While Chinese officials were also unhappy about Gingrich's visit, the balance of powers between Beijing and Washington is different today. Pelosi faces a more powerful and assertive China, with a significantly stronger economy today than decades ago. China's president, who has not ruled out the use of force to unite Taiwan with the mainland, has said the question of the island's status "should not be passed down generation after generation."

Still, when Gingrich was there, relations between Washington and Beijing were already in crisis over the island's status: After Taiwan's president gave a speech in 1995 at Cornell University, his alma mater in New York, China fired unarmed missiles into the sea near Taiwan in 1996, and held military exercises in the Taiwan Strait. President Bill Clinton then sent two aircraft carriers and more than a dozen warships to the region.

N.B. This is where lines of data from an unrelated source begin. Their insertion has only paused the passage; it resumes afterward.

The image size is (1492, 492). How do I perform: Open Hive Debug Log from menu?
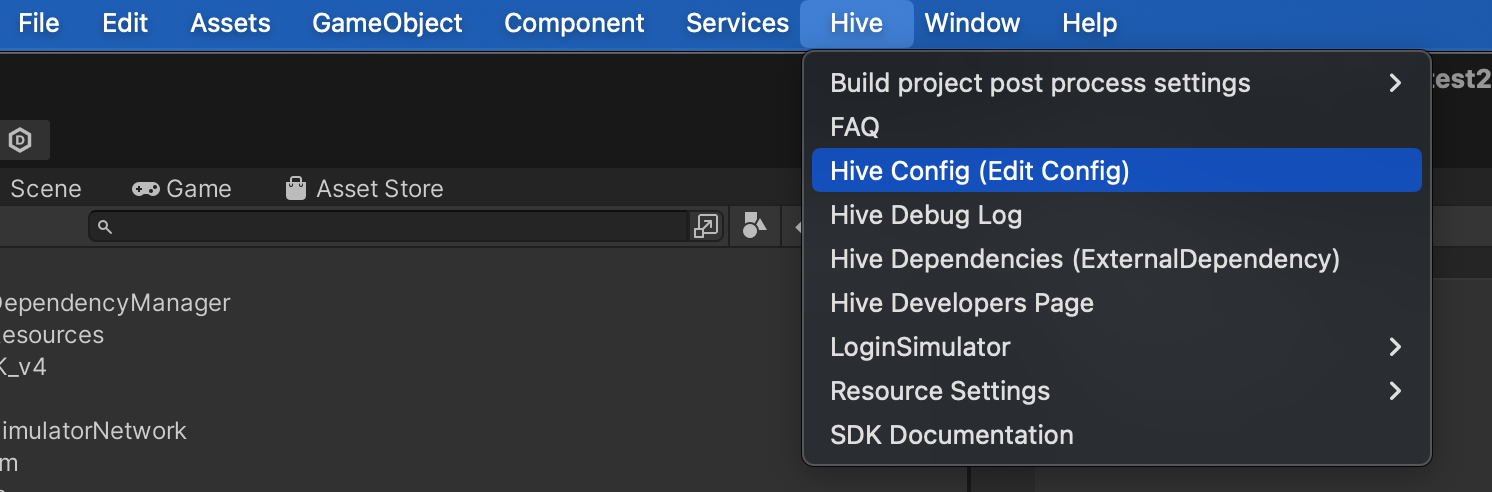[926, 215]
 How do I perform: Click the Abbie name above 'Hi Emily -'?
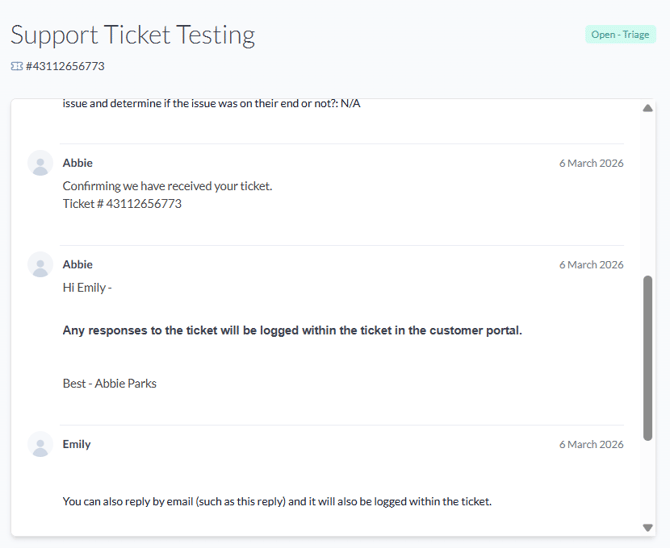click(78, 265)
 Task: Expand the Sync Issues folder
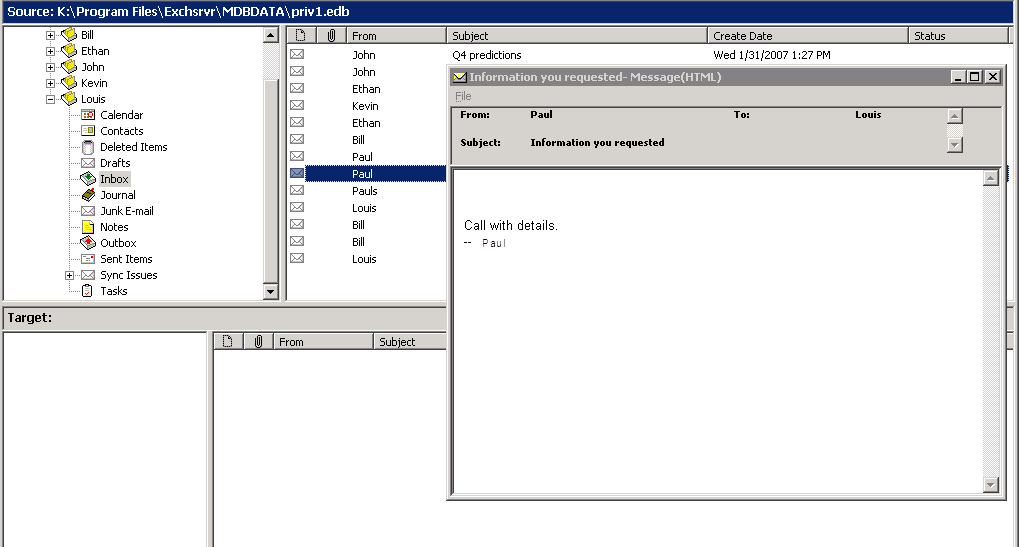[x=69, y=275]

The next year, Gingrich was invited to speak in Shanghai and Beijing, he said, and told Chinese authorities he would come — but also visit Taiwan. "They went crazy, and said, 'Oh, you can't do it,'" Gingrich told Fox News. "We said to them, 'Look, if you feel that strongly, we're going to skip China and go just to Taiwan.' "

The former speaker settled on a "compromise," he said, which was to fly to Taiwan from Japan and not directly from China.

While in China, Gingrich told Chinese Communist Party leaders that the United States "will defend Taiwan. Period." China's Foreign Ministry called the remark "indiscreet," and the White House said Gingrich was "speaking for himself," as The Post reported at the time.

Pelosi's visit represents a test for Taiwan as it continues to seek more international recognition amid efforts by China to isolate it on the global stage. Like Gingrich, Pelosi had to walk a fine line in the lead-up to her trip, supporting Taiwan but never appearing to endorse its independence — a red line for Beijing. In a news conference in late July, she said that "none of us has ever said we're for independence when it comes to Taiwan. That's up to Taiwan to decide."

President Joe Biden made it clear in conversations with Chinese officials "that Congress is an independent branch of government and Speaker Pelosi makes her own decisions," said John Kirby, spokesman for the National Security Council.

China should "see this for exactly what it is: nothing new," Kirby added during a news conference. "No change to our policy and certainly not an unprecedented visit by the Speaker of the House."

China's Ministry of Defense said that the Chinese People's Liberation Army (PLA) would "not sit idly by" should Pelosi visit Taiwan.

But some of its most inflammatory threats have not come from government officials. On Friday, a Chinese journalist issued what appeared to be a direct threat against Pelosi.

"If US fighter jets escort Pelosi's plane into Taiwan, it is invasion," Hu Xijin, the former editor in chief of the Chinese state-run outlet Global Times, said in a tweet that has since been deleted for violating the platform's rules.

"The PLA has the right to forcibly dispel Pelosi's plane and the US fighter jets, including firing warning shots and making tactical movement of obstruction. If ineffective, then shoot them down," he added.